Begin
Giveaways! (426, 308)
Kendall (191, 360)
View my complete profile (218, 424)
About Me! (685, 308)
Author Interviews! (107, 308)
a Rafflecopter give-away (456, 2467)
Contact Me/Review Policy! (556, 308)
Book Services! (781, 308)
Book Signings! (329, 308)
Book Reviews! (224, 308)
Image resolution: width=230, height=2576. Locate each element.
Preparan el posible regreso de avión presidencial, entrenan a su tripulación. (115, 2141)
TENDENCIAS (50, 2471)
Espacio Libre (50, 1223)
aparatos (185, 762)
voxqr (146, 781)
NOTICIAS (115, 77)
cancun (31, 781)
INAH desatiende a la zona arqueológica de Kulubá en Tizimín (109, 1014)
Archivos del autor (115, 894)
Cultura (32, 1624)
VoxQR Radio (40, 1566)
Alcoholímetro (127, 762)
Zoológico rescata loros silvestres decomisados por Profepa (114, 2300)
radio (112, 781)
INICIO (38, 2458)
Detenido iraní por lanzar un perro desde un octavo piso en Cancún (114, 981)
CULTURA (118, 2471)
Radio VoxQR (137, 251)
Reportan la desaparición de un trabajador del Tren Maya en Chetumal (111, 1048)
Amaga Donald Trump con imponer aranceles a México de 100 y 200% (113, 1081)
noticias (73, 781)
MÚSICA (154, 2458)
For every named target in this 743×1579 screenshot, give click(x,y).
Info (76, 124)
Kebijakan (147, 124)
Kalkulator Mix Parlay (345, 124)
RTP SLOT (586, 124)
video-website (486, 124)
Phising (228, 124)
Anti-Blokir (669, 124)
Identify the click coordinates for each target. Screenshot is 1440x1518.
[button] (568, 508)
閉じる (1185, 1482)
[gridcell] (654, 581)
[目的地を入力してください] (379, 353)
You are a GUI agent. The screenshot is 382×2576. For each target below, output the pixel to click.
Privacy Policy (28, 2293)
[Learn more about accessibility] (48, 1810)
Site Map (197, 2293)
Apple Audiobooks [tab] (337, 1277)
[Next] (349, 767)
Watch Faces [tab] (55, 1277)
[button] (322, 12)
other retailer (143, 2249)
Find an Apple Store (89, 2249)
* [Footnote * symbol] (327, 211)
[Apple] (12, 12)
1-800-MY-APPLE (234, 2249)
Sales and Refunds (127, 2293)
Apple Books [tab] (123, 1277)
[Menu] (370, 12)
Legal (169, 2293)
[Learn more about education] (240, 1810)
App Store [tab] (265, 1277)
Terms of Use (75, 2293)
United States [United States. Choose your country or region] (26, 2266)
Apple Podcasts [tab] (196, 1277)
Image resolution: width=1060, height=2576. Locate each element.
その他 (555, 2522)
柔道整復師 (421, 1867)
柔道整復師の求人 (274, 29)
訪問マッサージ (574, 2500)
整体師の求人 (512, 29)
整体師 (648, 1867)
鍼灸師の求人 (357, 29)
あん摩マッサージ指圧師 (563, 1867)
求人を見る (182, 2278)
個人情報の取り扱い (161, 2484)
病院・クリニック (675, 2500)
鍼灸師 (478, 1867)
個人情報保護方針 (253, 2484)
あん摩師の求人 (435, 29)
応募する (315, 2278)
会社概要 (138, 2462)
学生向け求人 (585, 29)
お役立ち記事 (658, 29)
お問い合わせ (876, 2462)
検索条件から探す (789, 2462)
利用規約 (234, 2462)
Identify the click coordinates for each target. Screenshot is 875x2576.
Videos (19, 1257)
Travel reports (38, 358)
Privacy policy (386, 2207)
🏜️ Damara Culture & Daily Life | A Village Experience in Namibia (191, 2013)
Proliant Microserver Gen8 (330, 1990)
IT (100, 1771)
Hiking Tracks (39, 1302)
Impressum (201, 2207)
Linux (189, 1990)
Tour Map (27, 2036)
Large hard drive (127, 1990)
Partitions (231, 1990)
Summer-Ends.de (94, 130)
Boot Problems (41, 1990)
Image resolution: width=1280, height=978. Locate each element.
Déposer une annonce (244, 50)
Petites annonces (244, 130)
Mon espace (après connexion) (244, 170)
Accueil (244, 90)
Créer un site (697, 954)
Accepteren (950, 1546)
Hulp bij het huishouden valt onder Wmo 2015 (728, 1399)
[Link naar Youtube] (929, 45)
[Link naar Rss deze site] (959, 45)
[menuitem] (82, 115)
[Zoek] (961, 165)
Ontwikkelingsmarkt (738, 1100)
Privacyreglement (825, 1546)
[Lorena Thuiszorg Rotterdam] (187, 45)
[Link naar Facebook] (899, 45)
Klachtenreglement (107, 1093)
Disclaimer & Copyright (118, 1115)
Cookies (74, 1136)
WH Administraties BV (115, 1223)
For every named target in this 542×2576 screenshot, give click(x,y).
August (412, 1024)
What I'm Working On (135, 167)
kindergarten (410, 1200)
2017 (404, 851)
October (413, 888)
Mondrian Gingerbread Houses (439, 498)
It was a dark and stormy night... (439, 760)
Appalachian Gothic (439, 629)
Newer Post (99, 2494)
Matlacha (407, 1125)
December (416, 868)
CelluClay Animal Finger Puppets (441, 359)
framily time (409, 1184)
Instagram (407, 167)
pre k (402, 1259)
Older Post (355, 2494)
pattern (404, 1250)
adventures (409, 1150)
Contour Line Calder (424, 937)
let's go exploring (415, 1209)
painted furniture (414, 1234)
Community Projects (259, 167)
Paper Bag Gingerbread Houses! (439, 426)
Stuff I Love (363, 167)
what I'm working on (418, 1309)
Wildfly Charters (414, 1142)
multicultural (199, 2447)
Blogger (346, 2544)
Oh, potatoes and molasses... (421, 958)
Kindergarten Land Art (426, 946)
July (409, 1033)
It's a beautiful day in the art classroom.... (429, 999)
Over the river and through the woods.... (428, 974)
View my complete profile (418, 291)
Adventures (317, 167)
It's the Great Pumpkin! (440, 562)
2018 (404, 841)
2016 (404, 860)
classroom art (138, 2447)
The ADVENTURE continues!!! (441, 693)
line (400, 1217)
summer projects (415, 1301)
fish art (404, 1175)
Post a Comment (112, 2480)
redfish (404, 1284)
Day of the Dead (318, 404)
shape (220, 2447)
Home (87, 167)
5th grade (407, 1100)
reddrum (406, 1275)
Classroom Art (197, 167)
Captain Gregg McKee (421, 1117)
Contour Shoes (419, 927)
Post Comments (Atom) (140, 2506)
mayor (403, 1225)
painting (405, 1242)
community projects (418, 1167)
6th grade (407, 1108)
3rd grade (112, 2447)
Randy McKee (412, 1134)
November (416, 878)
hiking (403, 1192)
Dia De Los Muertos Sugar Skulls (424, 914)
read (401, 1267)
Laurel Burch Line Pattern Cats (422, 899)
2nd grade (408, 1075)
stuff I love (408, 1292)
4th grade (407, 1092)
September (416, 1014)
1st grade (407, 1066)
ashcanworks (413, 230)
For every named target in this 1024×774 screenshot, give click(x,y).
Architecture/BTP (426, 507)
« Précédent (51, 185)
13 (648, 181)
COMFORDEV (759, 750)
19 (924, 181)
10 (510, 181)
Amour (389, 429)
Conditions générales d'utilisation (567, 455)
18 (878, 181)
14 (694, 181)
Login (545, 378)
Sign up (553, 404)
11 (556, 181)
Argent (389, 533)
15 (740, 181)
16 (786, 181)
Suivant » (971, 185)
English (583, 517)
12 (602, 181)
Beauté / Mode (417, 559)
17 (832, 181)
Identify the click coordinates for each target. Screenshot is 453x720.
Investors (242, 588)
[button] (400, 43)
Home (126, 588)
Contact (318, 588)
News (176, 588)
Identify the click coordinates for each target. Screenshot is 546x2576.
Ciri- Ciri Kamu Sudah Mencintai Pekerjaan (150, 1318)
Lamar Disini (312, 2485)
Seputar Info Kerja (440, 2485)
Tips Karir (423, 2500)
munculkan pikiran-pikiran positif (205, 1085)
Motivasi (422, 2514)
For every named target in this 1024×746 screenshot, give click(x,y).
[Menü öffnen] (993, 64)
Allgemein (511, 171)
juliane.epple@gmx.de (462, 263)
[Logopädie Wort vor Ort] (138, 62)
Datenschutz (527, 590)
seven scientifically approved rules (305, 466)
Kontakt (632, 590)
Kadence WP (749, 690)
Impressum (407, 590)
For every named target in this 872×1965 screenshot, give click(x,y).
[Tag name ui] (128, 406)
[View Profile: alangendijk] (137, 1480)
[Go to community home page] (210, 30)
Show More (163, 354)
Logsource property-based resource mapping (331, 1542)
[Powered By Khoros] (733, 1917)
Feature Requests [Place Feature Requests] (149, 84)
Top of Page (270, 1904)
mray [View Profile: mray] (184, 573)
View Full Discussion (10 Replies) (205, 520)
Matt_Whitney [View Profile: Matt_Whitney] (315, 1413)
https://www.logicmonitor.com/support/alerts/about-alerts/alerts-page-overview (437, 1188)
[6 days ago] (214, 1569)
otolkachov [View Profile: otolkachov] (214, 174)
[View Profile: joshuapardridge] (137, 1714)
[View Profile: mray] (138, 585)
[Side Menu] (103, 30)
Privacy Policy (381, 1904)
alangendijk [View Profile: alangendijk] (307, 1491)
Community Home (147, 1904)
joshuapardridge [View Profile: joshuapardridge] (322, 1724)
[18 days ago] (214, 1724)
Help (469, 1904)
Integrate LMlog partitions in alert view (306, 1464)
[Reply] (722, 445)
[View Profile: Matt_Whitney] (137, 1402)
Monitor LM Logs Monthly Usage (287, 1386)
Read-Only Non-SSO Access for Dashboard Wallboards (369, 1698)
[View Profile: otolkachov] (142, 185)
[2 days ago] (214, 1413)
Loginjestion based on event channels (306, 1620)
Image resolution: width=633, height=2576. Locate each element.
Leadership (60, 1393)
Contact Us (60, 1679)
End
• EXERCISE INSTRUCTIONS
Can you rewrite the data from the line with "Apple Books [tab] (123, 1277)" up to and including the line with "学生向け求人 (585, 29)", putting "link" wherever "tab" appears and changing nothing else?

• EXERCISE SOLUTION
Apple Books [link] (123, 1277)
[Menu] (370, 12)
Legal (169, 2293)
[Learn more about education] (240, 1810)
App Store [link] (265, 1277)
Terms of Use (75, 2293)
United States [United States. Choose your country or region] (26, 2266)
Apple Podcasts [link] (196, 1277)
Image resolution: width=1060, height=2576. Locate each element.
その他 (555, 2522)
柔道整復師 (421, 1867)
柔道整復師の求人 (274, 29)
訪問マッサージ (574, 2500)
整体師の求人 (512, 29)
整体師 (648, 1867)
鍼灸師の求人 (357, 29)
あん摩マッサージ指圧師 (563, 1867)
求人を見る (182, 2278)
個人情報の取り扱い (161, 2484)
病院・クリニック (675, 2500)
鍼灸師 (478, 1867)
個人情報保護方針 (253, 2484)
あん摩師の求人 (435, 29)
応募する (315, 2278)
会社概要 (138, 2462)
学生向け求人 (585, 29)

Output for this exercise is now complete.